Piotr Nierychło

Personal information
- Full name: Piotr Nierychło
- Date of birth: 29 April 1921
- Place of birth: Miechowice, Poland
- Date of death: 29 February 1976 (aged 54)
- Place of death: Gdańsk, Poland
- Height: 1.69 m (5 ft 7 in)
- Position: Midfielder

Senior career*
- Years: Team / Apps / (Gls)
- AKS Chorzów
- 1946–1952: Lechia Gdańsk / 75 / (2)

Managerial career
- 1957–1960: Lechia Gdańsk II
- 1960–1961: Lechia Gdańsk
- 1962: Arka Gdynia

= Piotr Nierychło =

Polish footballer and manager

Piotr Nierychło (29 April 1921 – 29 February 1976) was a Polish football player and manager.

==Football==

Nierychło started his playing career with AKS Chorzów. In 1946 he joined Lechia Gdańsk, with whom he played for 6 seasons playing a total of 76 games. Despite only scoring 2 goals for Lechia he scored Lechia's first goal in the Polish top division, scoring against Cracovia from a direct freekick.

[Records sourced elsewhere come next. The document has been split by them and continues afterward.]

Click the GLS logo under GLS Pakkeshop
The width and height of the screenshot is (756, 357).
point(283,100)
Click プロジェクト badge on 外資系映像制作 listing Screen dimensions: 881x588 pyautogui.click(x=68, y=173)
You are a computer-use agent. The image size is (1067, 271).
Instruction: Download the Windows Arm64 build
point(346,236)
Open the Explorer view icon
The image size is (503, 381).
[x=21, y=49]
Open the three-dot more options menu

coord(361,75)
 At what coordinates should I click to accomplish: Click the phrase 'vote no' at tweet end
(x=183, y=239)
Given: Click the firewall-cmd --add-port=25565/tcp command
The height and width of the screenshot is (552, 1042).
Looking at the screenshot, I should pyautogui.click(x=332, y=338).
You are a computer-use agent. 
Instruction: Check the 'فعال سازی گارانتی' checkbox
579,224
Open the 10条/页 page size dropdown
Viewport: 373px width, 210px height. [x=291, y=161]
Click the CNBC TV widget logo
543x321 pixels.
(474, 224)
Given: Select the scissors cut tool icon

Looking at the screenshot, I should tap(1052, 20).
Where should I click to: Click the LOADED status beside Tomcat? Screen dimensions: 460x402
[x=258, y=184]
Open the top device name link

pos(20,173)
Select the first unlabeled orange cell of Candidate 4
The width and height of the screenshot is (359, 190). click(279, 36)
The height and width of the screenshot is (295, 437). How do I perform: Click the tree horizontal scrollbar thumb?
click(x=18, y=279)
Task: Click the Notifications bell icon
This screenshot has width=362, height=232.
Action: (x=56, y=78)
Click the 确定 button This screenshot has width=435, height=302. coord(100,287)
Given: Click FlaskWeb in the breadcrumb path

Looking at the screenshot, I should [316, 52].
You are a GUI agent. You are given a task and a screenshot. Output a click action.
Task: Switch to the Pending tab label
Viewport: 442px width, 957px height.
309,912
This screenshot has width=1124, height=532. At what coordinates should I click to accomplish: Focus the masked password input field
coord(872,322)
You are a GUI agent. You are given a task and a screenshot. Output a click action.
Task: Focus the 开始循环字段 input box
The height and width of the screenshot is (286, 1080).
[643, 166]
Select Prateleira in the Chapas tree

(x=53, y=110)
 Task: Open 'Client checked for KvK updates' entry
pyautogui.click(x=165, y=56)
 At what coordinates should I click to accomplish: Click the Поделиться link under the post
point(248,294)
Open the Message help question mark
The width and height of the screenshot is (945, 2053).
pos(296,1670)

After his playing career Nierychło moved into management, first managing the Lechia Gdańsk second team from 1957 to 1960. During his time with the Lechia II team, he led the team to the junior championship title. In 1960 Nierychło became the manager of the Lechia first team, leaving the role in 1961.